Thank you Nicole–so happy to hear it!
@Megan–Thank you so much! No, G did not do the Challenge with me, but he was super supportive. He tried a couple of the new meals I made, but for the most part he stayed within his comfort zone. One recipe we both really loved is the Salt & Pepper Tofu, so that will be added to our dinner rotation. Other than that, I’ll probably just stick with some of the new recipes for my work lunches, or a side along with something I know G likes.
@Lindsey–You’ll have to let me know if you decide to give it a try!
@Jenna–I’ll check out your post tonight. SO PROUD of you and Steve for doing it, too! Great job, girl!!
Thank you so much, Mrs. Great Indoors!
@Jodie–Yep, you can absolutely do it anytime (after Baby #3 arrives). Last year I did it in April. Anything goes! (See my response to Megan to answer your question about G.)
@Carla B.–It’ll be fun to have you on board next year!
Congrats, D, and thanks for sharing! I was very intrigued by the Rice Noodles with Broccoli-Almond Pesto so I made it earlier this week and it was awesome! So thanks also for exposing me to that.
A question for you — you said your main motivation for this challenge and healthier eating in general was to be a good example for Kate. I, too, have become a semi-crunchy, healthy food-pushing mom since my daughter was born. Where I run into issues is with daycare. So, how do you handle what Kate is served at daycare? At our center, it’s not always the healthiest options (bologna sandwiches, canned veggies, etc) and we won’t be able to bring in our own foods once she’s in the toddler room. How do you reconcile your desire to have her eat healthy with things outside your control (assuming your daycare operates similarly to ours)?
Two weeks ago I started the challenge…made it to Friday morning (ate green sauce chicken enchiladas for lunch, got back on for dinner with a huge salad). I blame not being able to continue with not being prepared. I think it is important to know and have on hand all the items I will eat. I shopped for food to last me just one week. So tomorrow Monday is a new day and I will start over.

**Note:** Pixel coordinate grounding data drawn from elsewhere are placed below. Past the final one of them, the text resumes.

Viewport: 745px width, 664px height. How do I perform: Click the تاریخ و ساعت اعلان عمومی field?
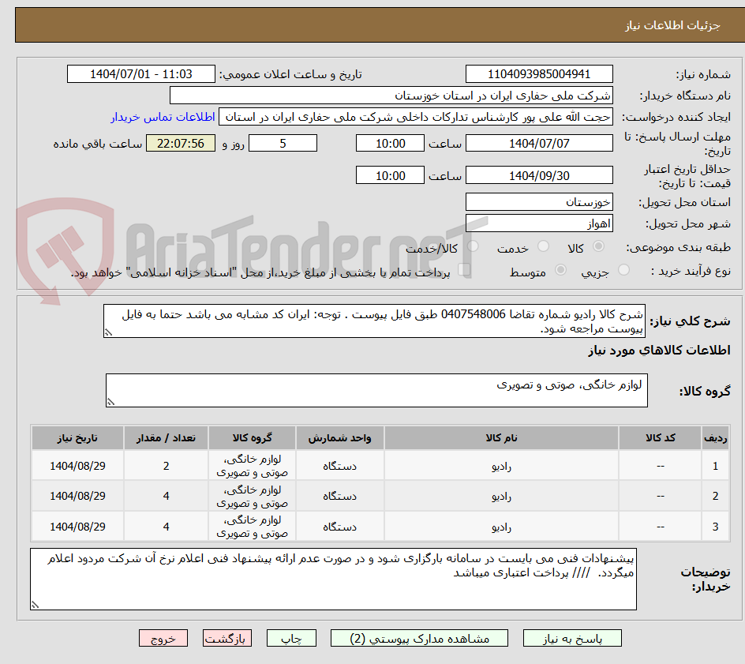pos(139,73)
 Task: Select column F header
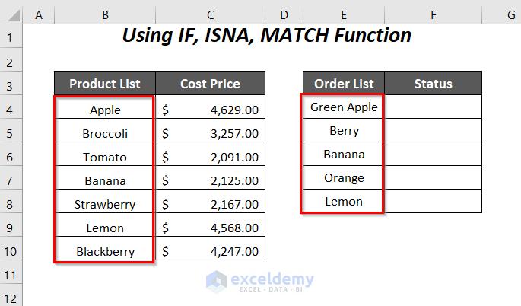[x=433, y=14]
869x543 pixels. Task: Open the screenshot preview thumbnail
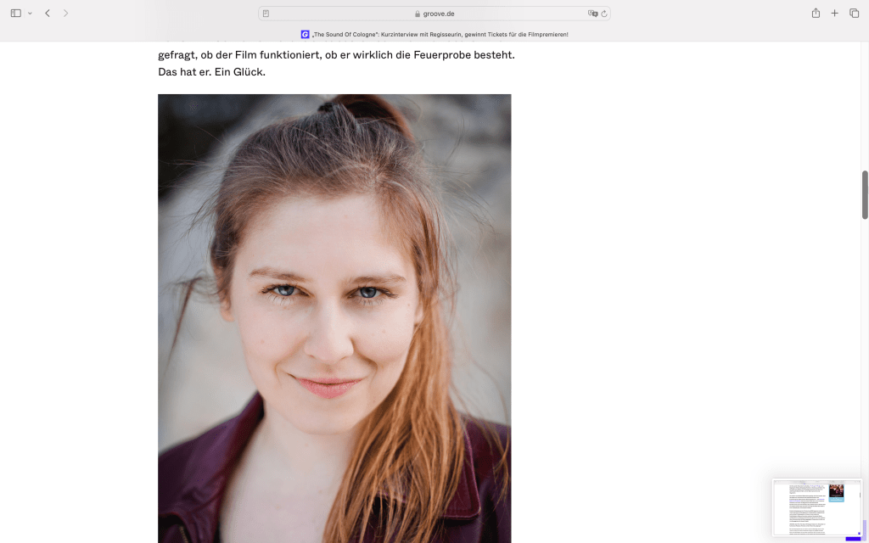click(x=816, y=507)
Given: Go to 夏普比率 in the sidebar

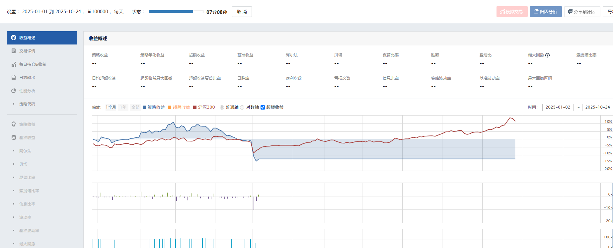Looking at the screenshot, I should [x=27, y=177].
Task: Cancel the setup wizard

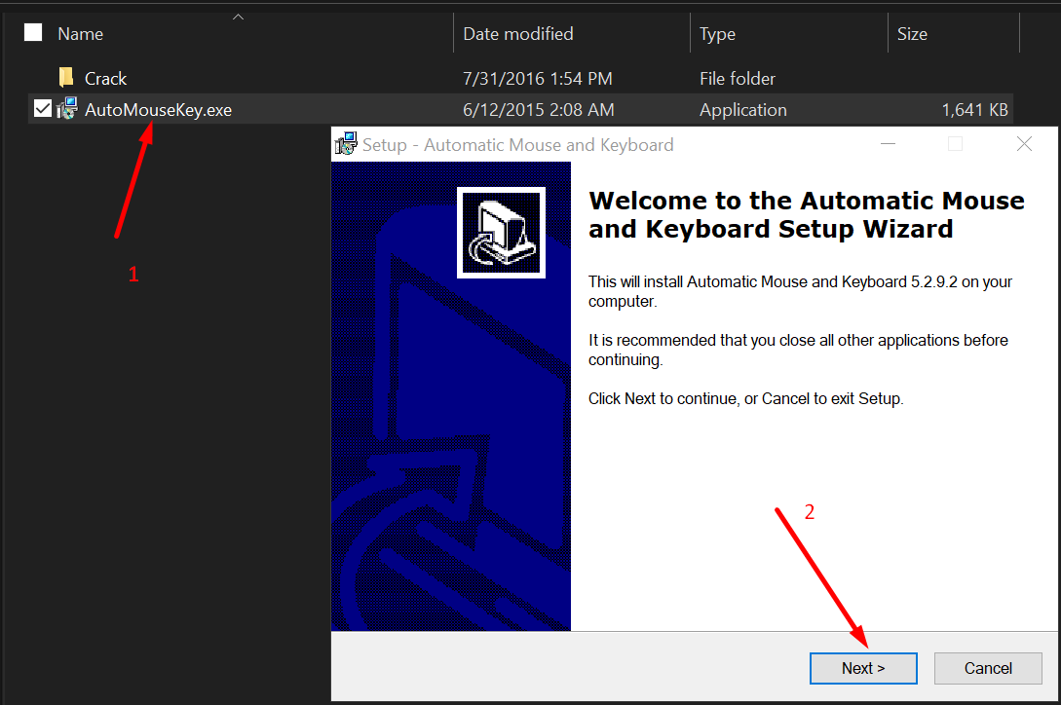Action: 988,668
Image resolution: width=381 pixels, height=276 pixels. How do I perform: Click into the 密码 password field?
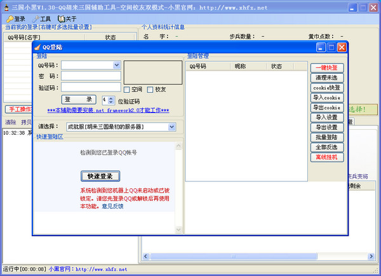point(91,76)
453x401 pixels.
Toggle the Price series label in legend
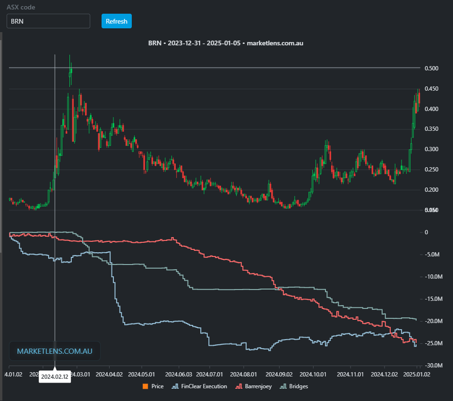[157, 386]
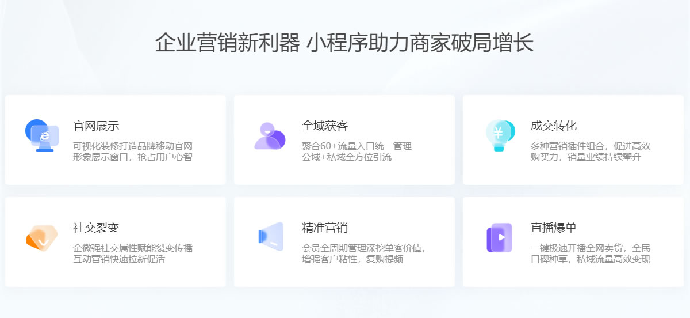
Task: Select the 成交转化 heading
Action: coord(554,126)
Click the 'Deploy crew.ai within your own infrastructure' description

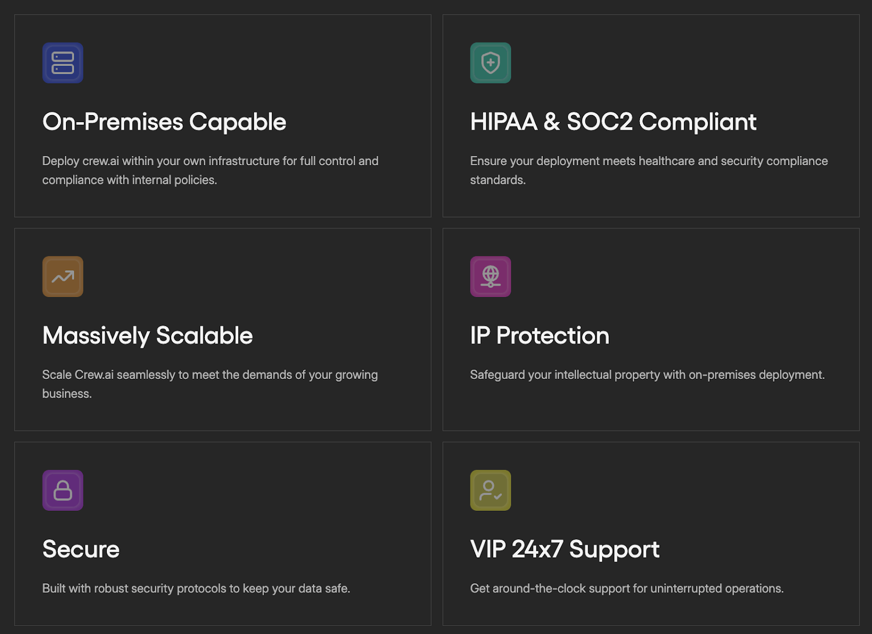point(210,170)
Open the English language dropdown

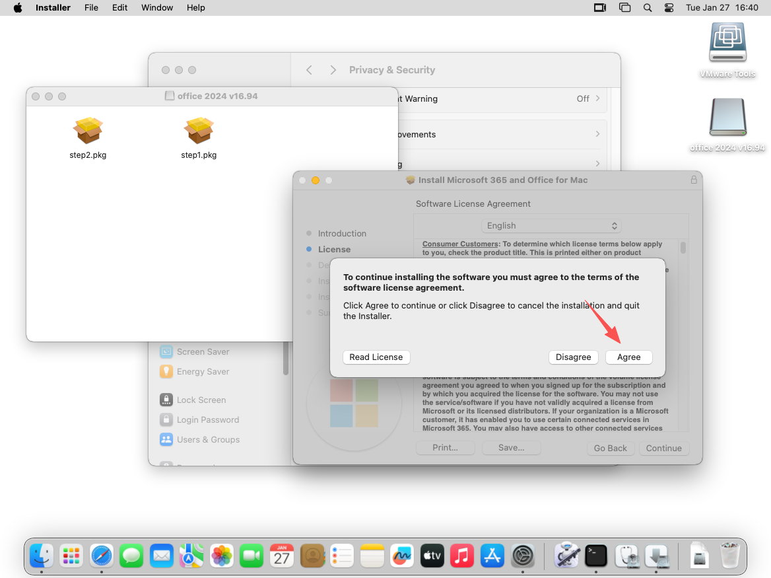[x=551, y=225]
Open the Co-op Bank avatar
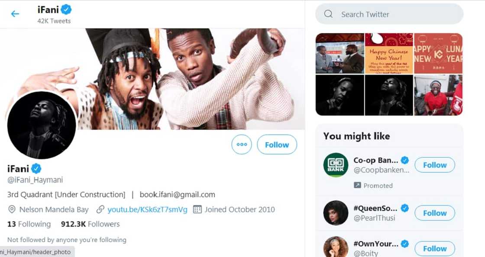 pos(336,165)
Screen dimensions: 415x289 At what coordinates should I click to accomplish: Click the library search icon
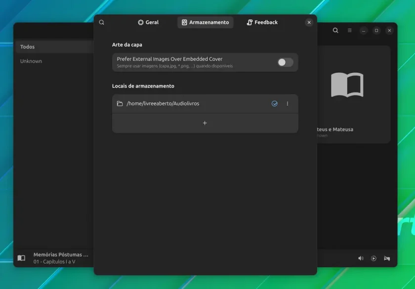tap(335, 31)
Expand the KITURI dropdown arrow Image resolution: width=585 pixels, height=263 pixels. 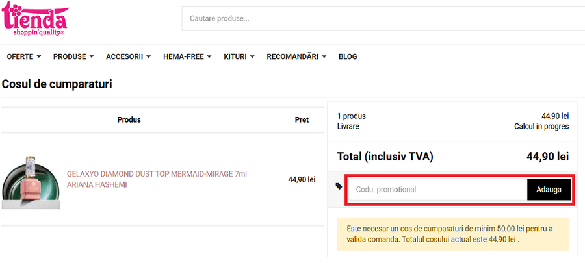pyautogui.click(x=252, y=57)
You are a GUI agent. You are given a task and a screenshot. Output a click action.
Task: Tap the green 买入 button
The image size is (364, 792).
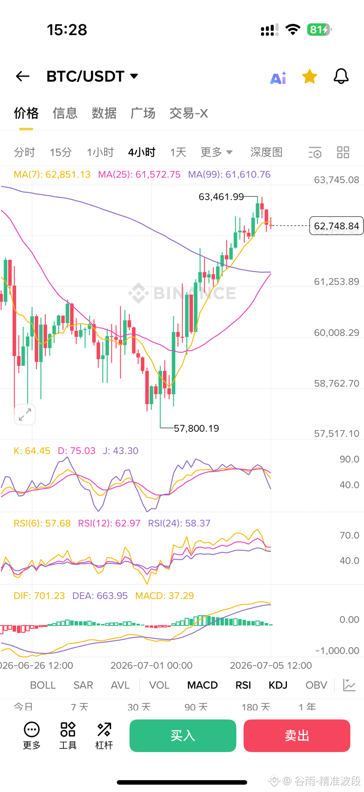pyautogui.click(x=183, y=736)
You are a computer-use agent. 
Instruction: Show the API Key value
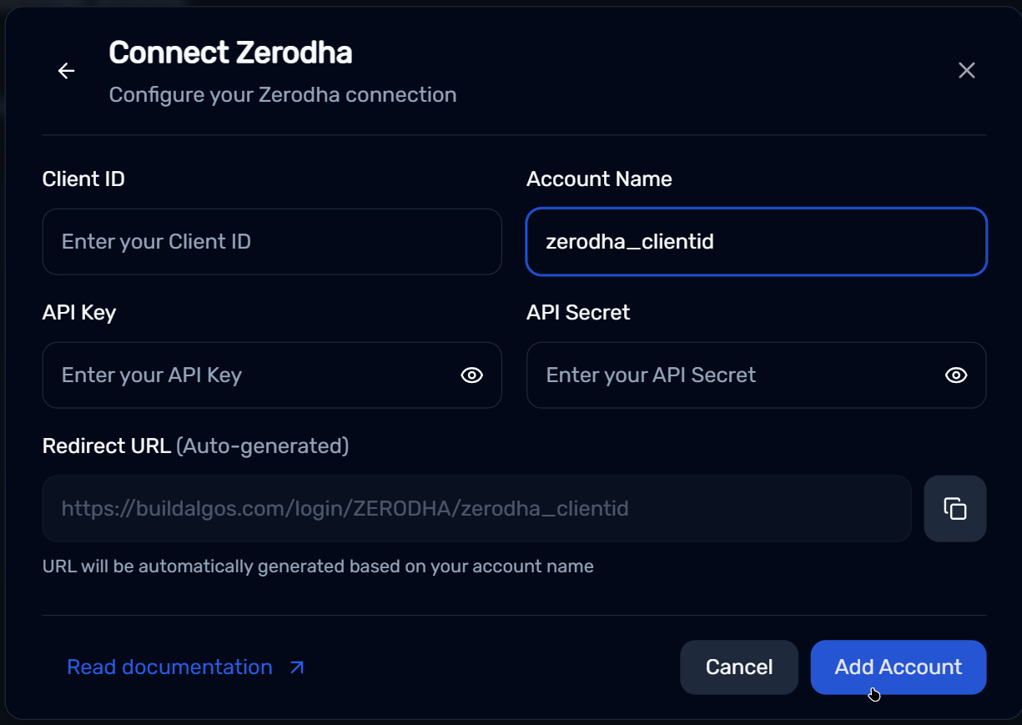click(x=471, y=375)
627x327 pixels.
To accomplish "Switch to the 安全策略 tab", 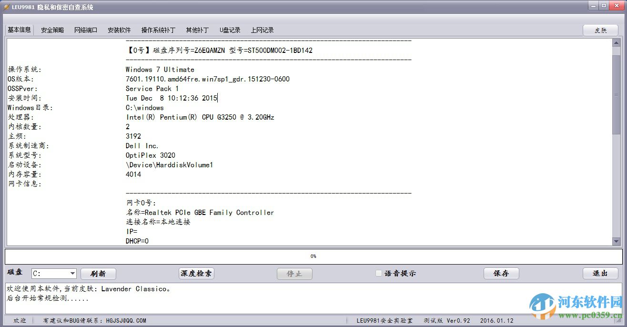I will 51,30.
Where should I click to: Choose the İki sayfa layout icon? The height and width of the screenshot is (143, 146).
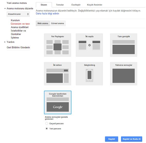point(90,45)
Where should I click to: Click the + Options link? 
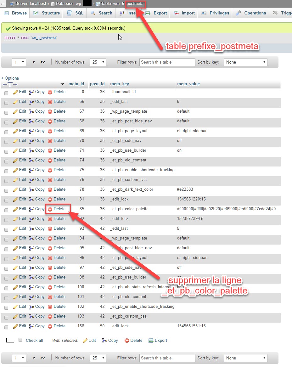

Hi Julie–So glad you liked the Broccoli-Almond Pesto with Rice Noodles! To answer your question about Kate’s daycare, I actually pack her lunch on the days she attends (3 days/week), and allow daycare to provide her morning and afternoon snack on those days. They generally do a pretty good job of offering the kids healthy snacks, but not always. For awhile I considered packing her snacks too, but I know I need to let go of a little bit of control in this area because I can’t shelter her from unhealthy food choices forever. I also worry that if I’m too strict with her food choices she’ll be the kind of kid that goes to a friend’s house for a play date and gorge on chips and candy because she feels so deprived of it. I don’t want that either. I reconcile what she eats for snacks at daycare (and what she eats when we go to birthday parties, etc.) by considering Kate to be on the 80/20 plan, too. Eighty percent of the time I know she’s eating healthy, wholesome foods, and the other 20% of the time I need to let go a bit and let her be a kid.
That response may not help you much considering the fact that you can’t pack your child’s lunch, so here’s another option to consider: provide your daycare with healthy, low-cost lunch and snack recipes and ideas (if they’re open to it). My daycare providers noticed the homemade food I packed for Kate and started asking me for recipes so they can make some of those things for all the kids (one cheap and easy suggestion is my Oatmeal Banana Drops). I thought that was really awesome that they asked that. Maybe your daycare would be open to it, too!
@Anonymous: I agree with you 100%–preparation is the KEY to success. I hope you were able to get back on track!